Indeed, if there’s any complaint to be leveled against The Beautiful Thing That Awaits Us All, it may be that the stories join together almost too seamlessly, and it can sometimes be difficult to remember where one stops and another begins. But then again, that could just as easily be a feature as a bug, a literal reproduction of the phantasmagoric dislocation that features so prominently in Barron’s work. And for every mythology-heavy story that sends out tendrils into Barron’s other tales, there’s an entirely self-contained ghost story, like “The Redfield Girls,” that still manages to carry all the same resonances of fathomless dread.
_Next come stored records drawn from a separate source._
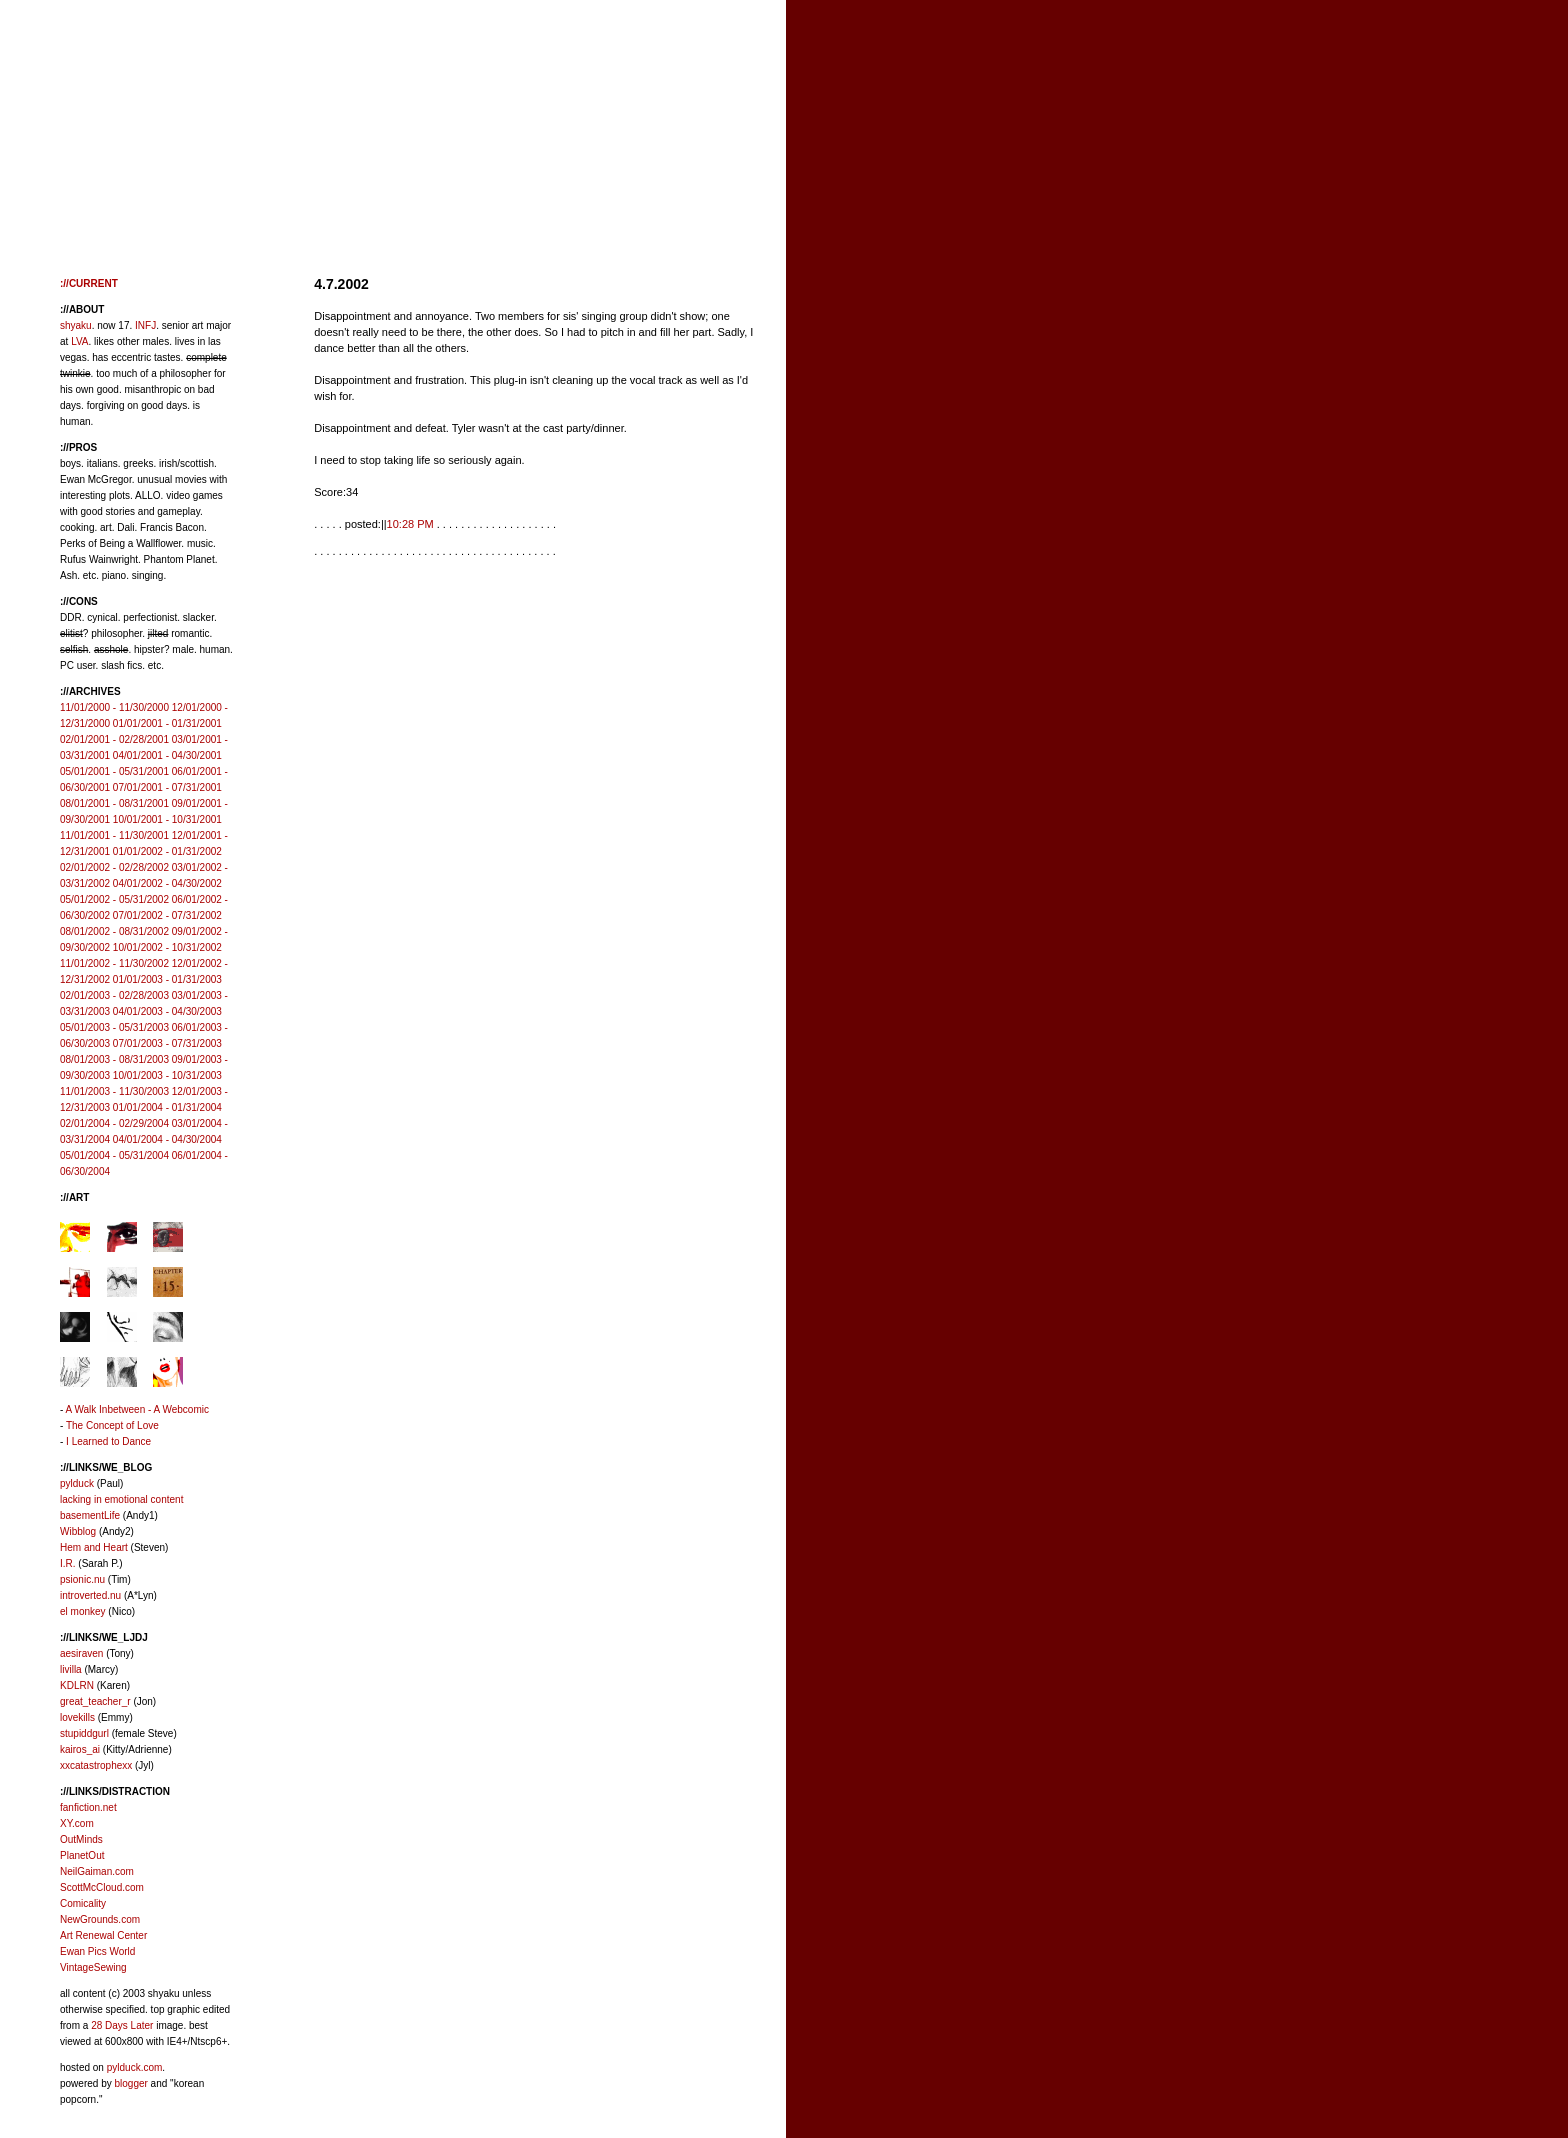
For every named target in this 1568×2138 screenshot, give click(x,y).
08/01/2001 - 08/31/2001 (114, 803)
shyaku (76, 325)
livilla (71, 1669)
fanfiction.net (88, 1807)
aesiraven (81, 1653)
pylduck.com (135, 2067)
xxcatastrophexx (96, 1765)
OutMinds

For the dedicated reader of Laird Barron, you already know what sorts of things you can expect from The Beautiful Thing That Awaits Us All. Tough, damaged characters experiencing the intersections of their own brutal lives with forces vast and infinitely more brutal. Narratives that inevitably break down into events both ghoulish and barely comprehensible, and yet, completely hypnotic. Some of the best stories in the book approach themes and locations already touched on in other stories but from entirely new time periods and angles, like “Blackwood’s Baby,” “Hand of Glory,” or “The Men from Porlock.” Others, like “More Dark” and “Vastation,” may surprise with their unexpected playfulness, while still maintain the building sense of total unease that exists throughout the collection. Only one of the stories is original to this volume, though it may also be my favorite of the bunch. “The Jaws of Saturn” begins with a familiar horrific image – Goya’s painting of Saturn devouring his children – and creates new images as indelible as anything I’ve read in some time.

For the dedicated reader of Barron, The Beautiful Thing That Awaits Us All is more of what you’ve come to expect – nay, crave: a master of the craft, working at the top of his game. For those who’re coming to Barron’s work for the first time here, you’re in for a treat and no mistake. I’d say something hokey about leaving the lights on, but really, lights on or off, it won’t do you much good either way.